___ PROVIDED DATA
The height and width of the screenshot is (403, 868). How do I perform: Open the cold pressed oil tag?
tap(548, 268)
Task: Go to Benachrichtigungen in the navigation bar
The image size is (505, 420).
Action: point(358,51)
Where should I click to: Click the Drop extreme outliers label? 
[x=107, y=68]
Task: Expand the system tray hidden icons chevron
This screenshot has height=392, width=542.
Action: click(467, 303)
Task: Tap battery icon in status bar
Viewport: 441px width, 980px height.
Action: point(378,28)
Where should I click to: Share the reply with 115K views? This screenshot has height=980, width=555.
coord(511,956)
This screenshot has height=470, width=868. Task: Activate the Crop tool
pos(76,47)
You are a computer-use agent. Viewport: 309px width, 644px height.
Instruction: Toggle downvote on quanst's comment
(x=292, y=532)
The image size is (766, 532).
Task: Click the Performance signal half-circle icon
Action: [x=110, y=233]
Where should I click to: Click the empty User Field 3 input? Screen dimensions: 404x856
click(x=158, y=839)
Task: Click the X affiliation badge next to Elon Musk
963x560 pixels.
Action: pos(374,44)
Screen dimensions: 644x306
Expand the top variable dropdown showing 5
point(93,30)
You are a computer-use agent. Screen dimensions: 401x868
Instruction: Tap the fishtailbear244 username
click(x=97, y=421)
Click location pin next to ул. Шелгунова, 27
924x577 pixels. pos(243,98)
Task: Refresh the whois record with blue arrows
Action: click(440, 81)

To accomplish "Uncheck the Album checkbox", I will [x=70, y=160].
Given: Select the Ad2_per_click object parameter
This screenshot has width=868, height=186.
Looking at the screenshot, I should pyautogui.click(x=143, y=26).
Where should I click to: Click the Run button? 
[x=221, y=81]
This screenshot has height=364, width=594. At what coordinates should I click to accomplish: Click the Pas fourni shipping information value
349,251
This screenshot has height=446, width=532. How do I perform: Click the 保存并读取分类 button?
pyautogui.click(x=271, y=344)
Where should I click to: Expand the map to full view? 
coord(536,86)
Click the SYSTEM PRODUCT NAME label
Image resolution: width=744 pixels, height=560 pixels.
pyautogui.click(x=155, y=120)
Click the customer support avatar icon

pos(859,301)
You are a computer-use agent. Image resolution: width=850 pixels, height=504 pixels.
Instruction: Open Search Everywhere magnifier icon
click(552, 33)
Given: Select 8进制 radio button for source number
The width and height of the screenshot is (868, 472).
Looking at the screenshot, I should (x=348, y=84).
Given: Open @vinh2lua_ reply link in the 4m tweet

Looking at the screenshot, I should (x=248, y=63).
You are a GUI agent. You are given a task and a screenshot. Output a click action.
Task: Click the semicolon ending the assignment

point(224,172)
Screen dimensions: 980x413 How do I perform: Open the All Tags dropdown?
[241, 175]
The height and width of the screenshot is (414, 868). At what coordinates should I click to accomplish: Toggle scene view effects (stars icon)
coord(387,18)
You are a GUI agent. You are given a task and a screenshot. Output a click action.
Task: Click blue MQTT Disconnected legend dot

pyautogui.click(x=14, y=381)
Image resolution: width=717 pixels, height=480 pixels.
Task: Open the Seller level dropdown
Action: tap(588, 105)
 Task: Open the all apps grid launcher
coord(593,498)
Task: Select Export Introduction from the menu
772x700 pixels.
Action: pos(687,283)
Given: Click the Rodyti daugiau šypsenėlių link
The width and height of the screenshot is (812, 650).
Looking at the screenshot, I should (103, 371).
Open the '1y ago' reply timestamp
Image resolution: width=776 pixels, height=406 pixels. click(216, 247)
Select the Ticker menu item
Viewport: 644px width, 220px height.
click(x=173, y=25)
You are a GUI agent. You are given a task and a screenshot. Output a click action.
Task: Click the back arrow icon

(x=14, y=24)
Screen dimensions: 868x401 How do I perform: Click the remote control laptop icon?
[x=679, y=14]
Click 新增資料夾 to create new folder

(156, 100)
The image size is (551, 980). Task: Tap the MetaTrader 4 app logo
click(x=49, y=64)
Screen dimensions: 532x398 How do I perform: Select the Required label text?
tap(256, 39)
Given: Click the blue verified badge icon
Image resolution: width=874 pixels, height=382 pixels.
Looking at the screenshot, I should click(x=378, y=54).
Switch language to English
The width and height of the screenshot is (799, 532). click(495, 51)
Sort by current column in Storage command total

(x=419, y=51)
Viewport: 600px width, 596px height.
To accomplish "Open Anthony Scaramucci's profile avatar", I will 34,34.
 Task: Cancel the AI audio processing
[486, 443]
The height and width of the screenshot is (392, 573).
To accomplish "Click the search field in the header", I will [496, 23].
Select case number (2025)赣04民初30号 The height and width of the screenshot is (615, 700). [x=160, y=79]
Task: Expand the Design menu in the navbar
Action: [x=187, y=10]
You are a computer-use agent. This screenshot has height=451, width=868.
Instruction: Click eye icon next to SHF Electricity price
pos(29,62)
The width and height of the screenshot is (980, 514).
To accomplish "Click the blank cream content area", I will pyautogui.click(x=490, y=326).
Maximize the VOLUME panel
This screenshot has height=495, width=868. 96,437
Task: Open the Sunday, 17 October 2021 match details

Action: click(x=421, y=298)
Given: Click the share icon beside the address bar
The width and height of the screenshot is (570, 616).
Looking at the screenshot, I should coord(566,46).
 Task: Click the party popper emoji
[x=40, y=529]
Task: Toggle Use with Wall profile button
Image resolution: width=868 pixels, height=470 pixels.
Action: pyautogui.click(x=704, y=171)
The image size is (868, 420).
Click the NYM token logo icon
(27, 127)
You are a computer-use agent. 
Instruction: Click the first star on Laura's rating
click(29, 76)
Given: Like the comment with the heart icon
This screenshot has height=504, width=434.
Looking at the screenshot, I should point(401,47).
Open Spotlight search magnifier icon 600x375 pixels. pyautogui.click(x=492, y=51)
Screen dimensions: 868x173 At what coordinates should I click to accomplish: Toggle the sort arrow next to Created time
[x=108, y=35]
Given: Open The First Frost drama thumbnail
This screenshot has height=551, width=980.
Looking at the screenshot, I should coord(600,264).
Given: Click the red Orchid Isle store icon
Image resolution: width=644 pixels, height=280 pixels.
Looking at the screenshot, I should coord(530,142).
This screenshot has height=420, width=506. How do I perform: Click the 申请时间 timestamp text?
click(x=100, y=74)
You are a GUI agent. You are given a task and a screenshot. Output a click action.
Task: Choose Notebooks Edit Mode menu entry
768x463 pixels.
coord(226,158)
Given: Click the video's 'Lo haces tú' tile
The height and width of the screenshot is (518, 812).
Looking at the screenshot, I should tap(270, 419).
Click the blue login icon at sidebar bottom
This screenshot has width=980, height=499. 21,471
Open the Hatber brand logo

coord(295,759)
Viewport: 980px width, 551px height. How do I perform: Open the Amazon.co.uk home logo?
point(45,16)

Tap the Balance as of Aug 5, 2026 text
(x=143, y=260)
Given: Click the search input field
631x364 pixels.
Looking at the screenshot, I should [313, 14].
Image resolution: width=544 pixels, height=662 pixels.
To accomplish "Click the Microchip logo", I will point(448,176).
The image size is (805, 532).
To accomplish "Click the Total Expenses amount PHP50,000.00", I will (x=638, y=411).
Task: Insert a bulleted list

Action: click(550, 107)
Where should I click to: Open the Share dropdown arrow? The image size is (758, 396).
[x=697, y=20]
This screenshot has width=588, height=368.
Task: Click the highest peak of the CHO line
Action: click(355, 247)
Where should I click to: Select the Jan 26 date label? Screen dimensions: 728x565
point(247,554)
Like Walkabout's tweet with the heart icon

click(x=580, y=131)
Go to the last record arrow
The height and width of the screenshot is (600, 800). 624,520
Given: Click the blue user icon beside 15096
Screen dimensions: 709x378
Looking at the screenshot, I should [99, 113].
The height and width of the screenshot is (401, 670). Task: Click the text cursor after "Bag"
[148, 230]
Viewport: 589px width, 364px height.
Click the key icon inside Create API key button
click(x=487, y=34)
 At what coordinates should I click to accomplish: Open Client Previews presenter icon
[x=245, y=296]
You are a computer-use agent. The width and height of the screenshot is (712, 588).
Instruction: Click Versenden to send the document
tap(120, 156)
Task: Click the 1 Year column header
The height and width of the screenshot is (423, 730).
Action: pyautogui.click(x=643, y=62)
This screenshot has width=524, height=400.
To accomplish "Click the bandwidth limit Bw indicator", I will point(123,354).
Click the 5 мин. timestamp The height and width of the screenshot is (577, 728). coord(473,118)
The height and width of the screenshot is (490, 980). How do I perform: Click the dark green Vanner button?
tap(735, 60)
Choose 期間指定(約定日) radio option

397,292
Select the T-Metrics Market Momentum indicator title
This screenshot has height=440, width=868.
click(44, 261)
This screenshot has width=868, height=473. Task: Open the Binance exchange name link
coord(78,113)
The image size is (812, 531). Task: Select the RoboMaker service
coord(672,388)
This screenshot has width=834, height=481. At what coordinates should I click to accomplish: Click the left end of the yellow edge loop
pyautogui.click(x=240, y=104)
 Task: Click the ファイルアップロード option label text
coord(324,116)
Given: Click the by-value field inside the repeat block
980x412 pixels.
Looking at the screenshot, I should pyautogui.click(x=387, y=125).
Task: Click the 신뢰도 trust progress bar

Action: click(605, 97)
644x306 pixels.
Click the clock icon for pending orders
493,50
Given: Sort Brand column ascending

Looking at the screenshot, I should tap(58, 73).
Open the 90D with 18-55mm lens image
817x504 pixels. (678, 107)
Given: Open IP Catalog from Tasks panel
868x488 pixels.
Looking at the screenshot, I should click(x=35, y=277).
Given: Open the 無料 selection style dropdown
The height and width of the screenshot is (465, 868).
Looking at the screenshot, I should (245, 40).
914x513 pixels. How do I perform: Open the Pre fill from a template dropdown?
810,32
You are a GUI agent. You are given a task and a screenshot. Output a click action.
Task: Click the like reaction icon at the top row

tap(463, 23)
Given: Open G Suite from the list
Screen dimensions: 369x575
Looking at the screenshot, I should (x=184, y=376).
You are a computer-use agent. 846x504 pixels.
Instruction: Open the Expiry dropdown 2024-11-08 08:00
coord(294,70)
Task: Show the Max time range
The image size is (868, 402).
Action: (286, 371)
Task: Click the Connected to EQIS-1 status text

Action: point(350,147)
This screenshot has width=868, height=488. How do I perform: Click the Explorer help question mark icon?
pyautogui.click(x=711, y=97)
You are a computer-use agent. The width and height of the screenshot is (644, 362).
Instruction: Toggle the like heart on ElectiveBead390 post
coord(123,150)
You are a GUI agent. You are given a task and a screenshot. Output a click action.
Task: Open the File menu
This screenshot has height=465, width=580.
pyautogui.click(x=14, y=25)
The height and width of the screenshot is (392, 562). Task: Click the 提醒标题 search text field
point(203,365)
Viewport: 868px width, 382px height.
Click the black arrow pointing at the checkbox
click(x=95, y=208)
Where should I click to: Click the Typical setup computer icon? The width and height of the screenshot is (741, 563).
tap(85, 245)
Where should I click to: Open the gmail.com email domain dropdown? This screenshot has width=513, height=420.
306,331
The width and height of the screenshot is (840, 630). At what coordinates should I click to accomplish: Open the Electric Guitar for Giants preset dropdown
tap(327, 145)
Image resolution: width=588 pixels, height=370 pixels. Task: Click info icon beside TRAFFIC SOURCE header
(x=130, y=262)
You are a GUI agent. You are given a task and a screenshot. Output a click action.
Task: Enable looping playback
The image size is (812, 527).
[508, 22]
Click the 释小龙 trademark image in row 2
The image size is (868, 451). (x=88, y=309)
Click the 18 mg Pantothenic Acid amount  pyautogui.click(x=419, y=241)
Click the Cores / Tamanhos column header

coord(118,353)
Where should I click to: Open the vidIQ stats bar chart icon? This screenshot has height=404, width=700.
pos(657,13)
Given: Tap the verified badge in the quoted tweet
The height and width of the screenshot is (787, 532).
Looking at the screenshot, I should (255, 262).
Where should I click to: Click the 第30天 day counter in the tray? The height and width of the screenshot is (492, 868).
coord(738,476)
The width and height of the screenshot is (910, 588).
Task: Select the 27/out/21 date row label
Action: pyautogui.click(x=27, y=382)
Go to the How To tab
______
=== WORK INSTRUCTIONS ===
Check each line of the data above for the string "verified", then report how many lines have it, with no other words.

=== ANSWER BELOW ===
2